▸ Yapılacak Alıştırmalar
A. Başkan adaylarına tavsiyeler yazısında "Adaylık döneminde kendisi" sözlerinin geçtiği yerle başlayıp "duygusunu hatırından çıkarmamalıdır." sözleriyle biten bölümü hiç değiştirmeden geri ver.
B. Başkan adaylarına tavsiyeler yazısına göre şu soruları kısaca cevapla:
(i) Başkan adayları, yerel seçimlere yaklaşık kaç ay kala belirlenmiş?
(ii) Konya'da seçimi kazanmaya en yakın görünen adaylar hangi partinin ya da ittifakın adayları?
(iii) Verilen sözler ne zaman mutlaka yerine getirilmeli?
C. Başkan adaylarına tavsiyeler yazısının devamını, kaldığı yerden yaz.
··· Okuma Metni
Başkan Adaylarına Tavsiyeler

Salih Sedat Ersöz

                                          

Yerel seçimlere yaklaşık 2 ay kala başkan adayları belirlendi. Yaşadığı şehre hizmet etmek, başkan olabilmek ve şehr-i emin olmak için kamuoyu önüne çıkan adaylara bazı kardeş tavsiyelerimiz olacak. Bilhassa, Konya’da seçim kazanmaya en yakın görünen Ak Parti veya Cumhur İttifakı adayları bu tavsiyelerimize önem verirlerse, kazanan hem kendileri hem de şehrimiz olur. 

Dikkat edilmesi gereken çok önemli bir konu söz vermektir. Adayların, çalışmaları esnasında seçmenlerine veya çevresindeki insanlara, yapabileceği sözleri vermeleri gerekmektedir. Adaylık esnasında ölçüsüz bir şekilde her türlü sözü vererek, hele bu dönemi atlatalım da sonrası kolay anlayışı ile oyları alabilmek uğruna; söz verme, akitleşme ve ahidleşme gibi ulvi değerlerin siyasi menfaat için kullanılmaması gerekir. Yapılamayacak sözler verilmemeli, verilen sözler de başkan olduktan sonra mutlaka yerine getirilmelidir. Yani söz; günü kurtarmaya yönelik değil, yerine getirmek niyeti ve gayesi ile verilmelidir.

Adaylık döneminde kendisi için önemli gördüğü, çalışma veya istişare ekibine dâhil ettiği kişilerden, ihtiyacı varken yararlanmak ve onlardan istifade etmek işi bitince de, o insanları bir kenara fırlatmak yani kullanıp atmak niyetini asla taşımamalıdır. Başkan olunca nasıl ve hangi şartlardan geçerek bu makama geldiğini unutmamalı, şükran-ı nimet ve vefa duygusunu hatırından çıkarmamalıdır.
······
··· Verilen Bilgiler
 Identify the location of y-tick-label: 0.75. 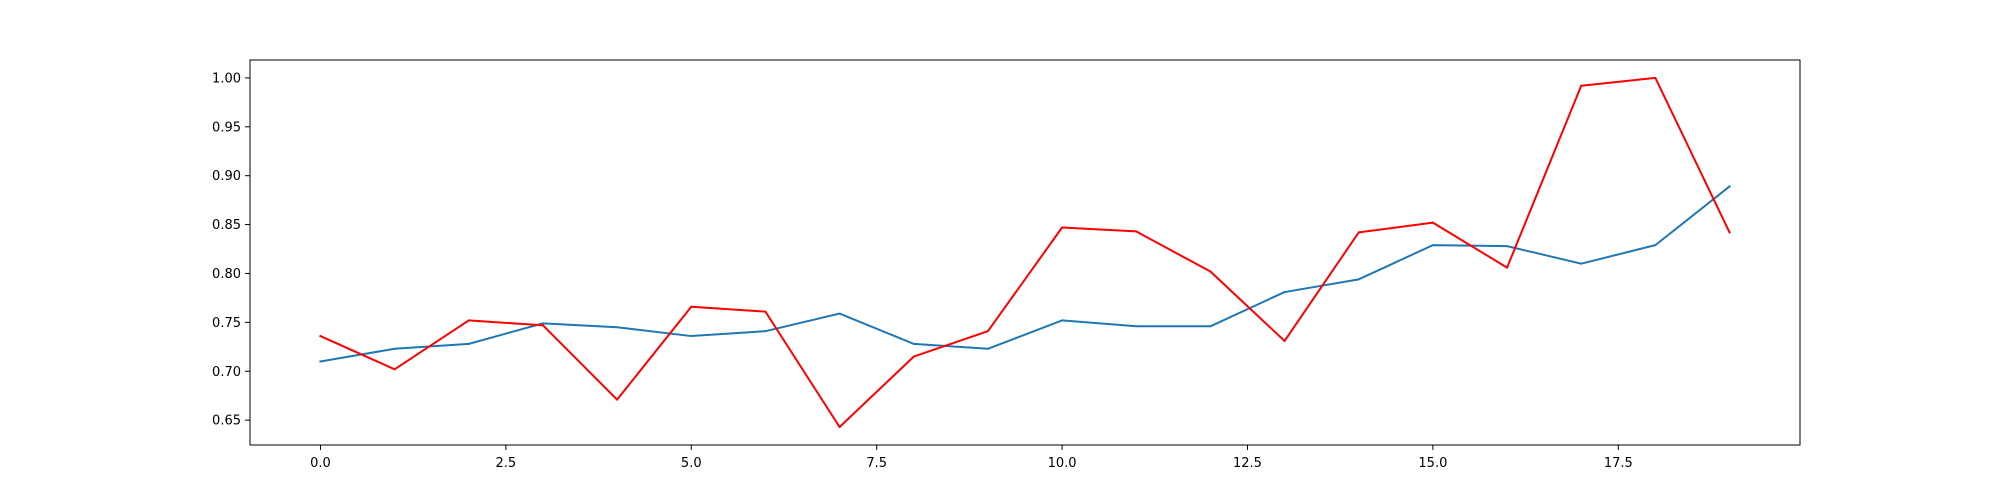
(226, 324).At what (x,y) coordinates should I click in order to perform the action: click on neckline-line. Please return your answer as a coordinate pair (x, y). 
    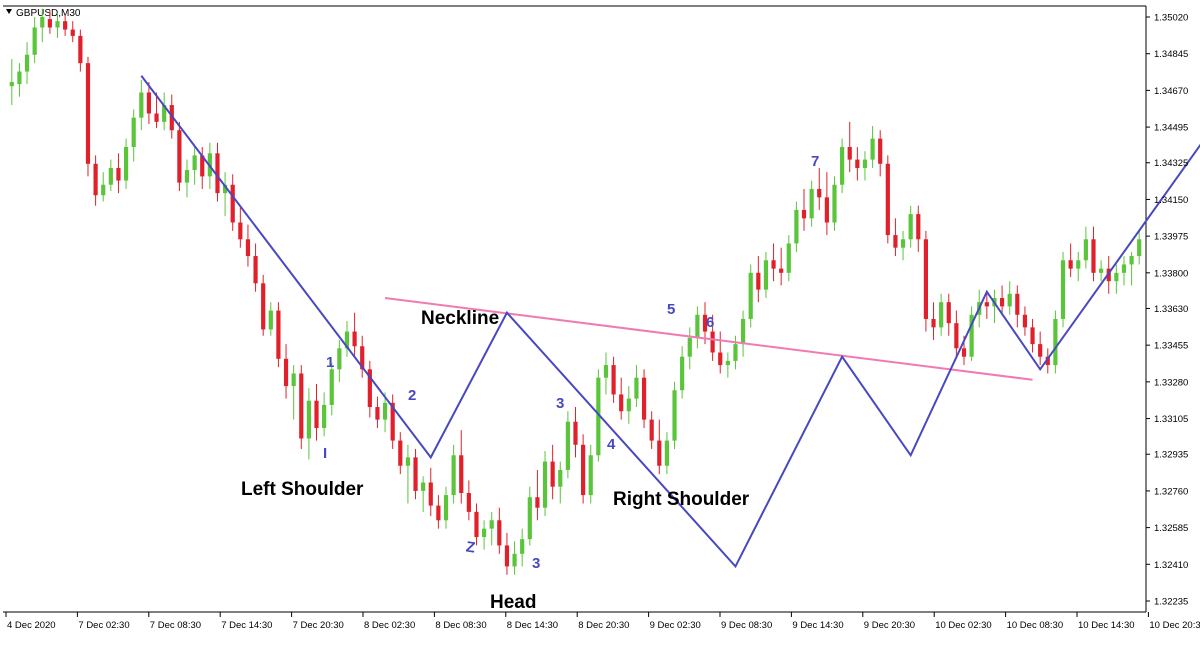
······
▸ Alıştırma Sonuçları
A.
Adaylık döneminde kendisi için önemli gördüğü, çalışma veya istişare ekibine dâhil ettiği kişilerden, ihtiyacı varken yararlanmak ve onlardan istifade etmek işi bitince de, o insanları bir kenara fırlatmak yani kullanıp atmak niyetini asla taşımamalıdır. Başkan olunca nasıl ve hangi şartlardan geçerek bu makama geldiğini unutmamalı, şükran-ı nimet ve vefa duygusunu hatırından çıkarmamalıdır.

B.
(i) Yaklaşık 2 ay kala.
(ii) Ak Parti veya Cumhur İttifakı.
(iii) Başkan olduktan sonra.

C.
Eski ve gerçek dostlar asla unutulmamalı, çevresinin dost gözüken menfaatçi kişiler tarafından kuşatılmasına izin verilmemelidir. Bu konuda Eba Müslim Horasani’nin şu sözünü rehber edinmekte yarar var. “Zararından emin oldukları için dostlarını uzak tuttular. Kendilerine bağlamak ve kazanmak için düşmanlarını yakınlaştırdılar. Yakınlaştırılan düşmanlar dost olmadı. Uzaklaştırılan dostlar düşman oldu. Herkes düşman safında birleşince yıkılmaları mukadder oldu.”

Ahde vefa çok önemli bir değerdir. Adaylarda ve başkan olacak kişilerde aranması gereken en önemli husus ahde vefaya bağlı olmaktır. Ahde vefa yani verdiği sözlere, ahidlerine ve yaptığı akitlere bağlı kalmak bir başkan için temel şarttır. Unutmamak gerekir ki, ahde vefa imandandır. Başkanlık gibi örnek alınacak, topluma önderlik yapacak ve şehrin insanlarına numune olacak lider vasfına haiz bir makamda bulunan kişilerin ahde vefaya bağlı kalmaları son derece önemlidir.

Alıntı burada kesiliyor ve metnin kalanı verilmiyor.